興味を持った方、ぜひやってみんしゃい。材料はどれも特別なものではないけれど、こんなふうにスープにすると全く違ったものになる。それはまるで魔法のようなのだけれど、特別なものではないものの中に潜む“特別な”力に触れること・・・魔法のようであたりまえなこと・・・は、私にとってわくわくするような「開けゴマ」だ。

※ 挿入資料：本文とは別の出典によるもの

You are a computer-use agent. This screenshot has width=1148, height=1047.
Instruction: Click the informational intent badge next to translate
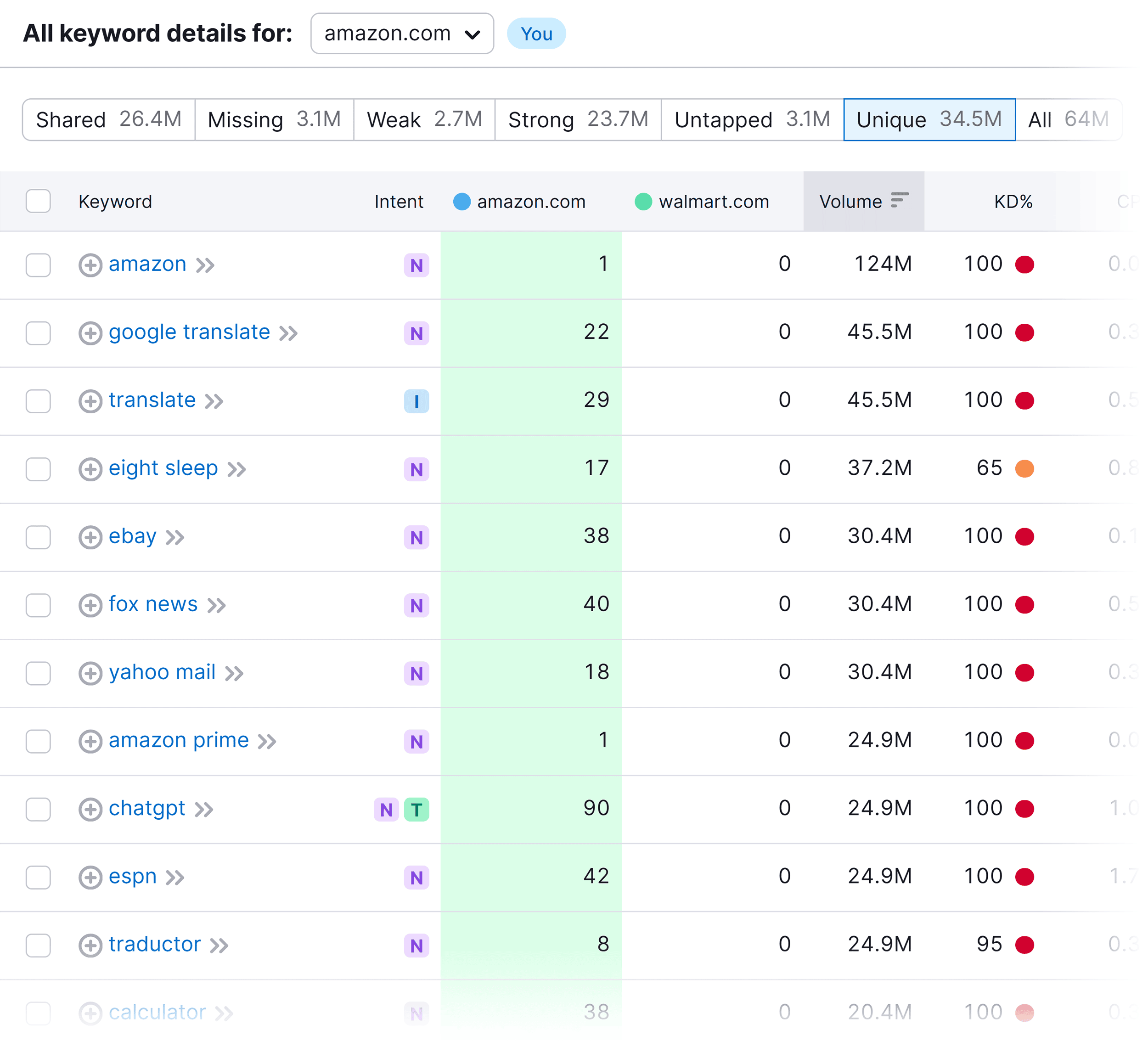pos(416,401)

「玄米のスープ」は、まず玄米を洗って1時間ほど給水させてから、それをざるなどにあげて、6時間くらい(一晩くらい)乾かすことから始まる。そしてその玄米を20~30分空炒りする。それが下準備。
文字で書くと「20~30分空煎りする」だけ、なんだが、そういうことを「やろう」という気分になれるかなれないかが、今の私の「生活」を映す鏡。
作業自体は難しくない。ただ、焦げないように木じゃくしでかき混ぜながら玄米を炒るだけのことである。やり始めれば何のことはない、木じゃくし越しに変化していく炒り米の感触、香ばしい香りと色の移り変わりに寄り添うのは楽しいものだ。
しかしこの「難しくない」「楽しい」ことが「できない」ことがある。「やったらいいんだろうな」「やりたいな」と思いつつ、今その価値観だけで敢えてそれをやってしまうとしたら「無理」にしかならないかも、という状態がある。20~30分、レンジの前で火や米と向き合うことが「めんどう(しんどい)」と思う自分が台頭しているときである。

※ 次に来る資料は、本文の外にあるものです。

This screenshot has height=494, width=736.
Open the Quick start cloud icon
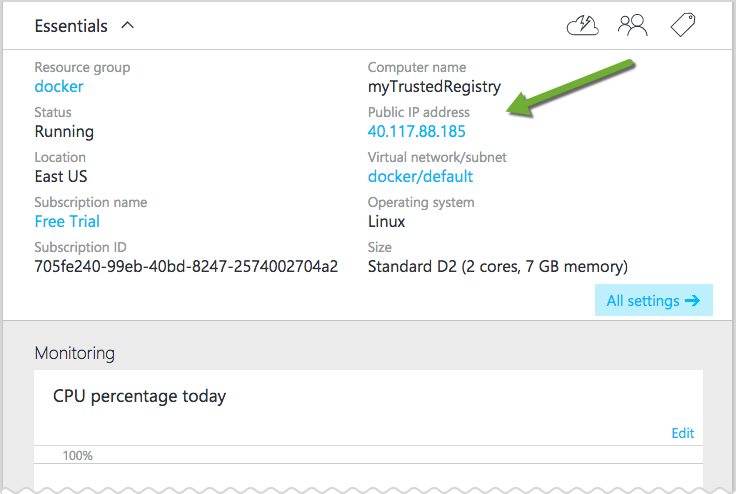[582, 26]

現今の多くの人々が、家事から解放されることを願うのは、この積んだり崩したりと感じられる故に、人間の尊厳をつかさどる自我の部分と相克するからではないでしょうか。
家事は、ハウスキーピングではなく、ライフキーピングであることを、どれほど理解していても心中穏やかではないのです。なれば、理性的に合理化をはたし、自分をなだめ、養う方法に至らねばなりません。

──辰巳芳子 『いのちをいつくしむ新家庭料理』(マガジンハウス)より(「人参」のページより)

そういうときの私は、時間と戦っている。忙しい。でもそういう自分を自分自身がどこかでばかにしている。やる気と充実感がないわけじゃないのにどこかで自分のためのエンジンがかかりきらないとか、夜はとにかく明日のために食べて、明日のために眠るのを「責任感」みたいに思っているところとか。できていない仕事にもイライラしている。
そういう自分は自分で好みじゃない。

その一方で、最近、自宅に来客が多く食事を作ることが多くなった。「もてなす」「いい時間を過ごしたい(してもらいたい)」という意識をカタチにするのはなかなか悩ましい。例えば、いかにも「よそゆき」「特別」というような、贅沢なモノを饗するのも一つの「もてなし」だろうが、そのようなもてなしは正直、飽きる。それに、「自己防衛」と紙一重な気がする。本当にもてなす気持ちがカタチになっているのか、と疑念する。お口に合うかしら、だいじょうぶかしら、本当に喜んでもらえているのかな、というもどかしい疑念を物質的な「価値」で封じているかのような。そういうのって、疲れるし、経済的なことをも含めた労力と、結局は見合わない。
私は封じるべきじゃなくて向き合うべきなんだ・・・「これでいい」なんてものは結局ないのだから。あるとき、唐突にそんな風に思った。
もどかしく悩むことを受け入れたときに、ちょっとだけ「素材選び」って何のことなのか、見えるようになったような気がした。そして自分が「いいと思うもの」に対して少し素直になれるようになった気がする。相手にはもちろん喜んで欲しくはあるが、「こんなものをいいと思っているのか、とか思われたらどうしよう」「自分の好きなモノを出しているだけでいいのか」よりも「そう思われたなら、それでいい」と思うようになった。単純にそれが相手の好みに合わないのなら、それはそれでいいし、自分と価値観が違ったり、見る目がない人であるゆえだったら、それはそれでいい。その次にわかることや出来ることはちゃんと在る。
あったりまえだが、真剣に向き合えば、怖いことってあんまりないこといがわかる。短絡的に事無きを願う気持ちが、踏むべきプロセスを踏むことを恐れさせる。そんなことにエネルギーを費やすから、出来ることもできにくくなる。
ただ、目の前の現実をちゃんと見ること。「つもり」で見るんじゃなくて。すべきことはそれだけなのだ。
仕事だって、料理だって、人と向き合うことも、猫と向き合うことも。

そんなこんなで、「玄米のスープ」を作ってみました、と申し上げるのはいささか唐突かもしれない。でも、そうなんだもーん。大げさそうだけど、大げさではなく、「スープ作ろう」と思える環境が整ってスープが作れることが、私の望む生き方なんである。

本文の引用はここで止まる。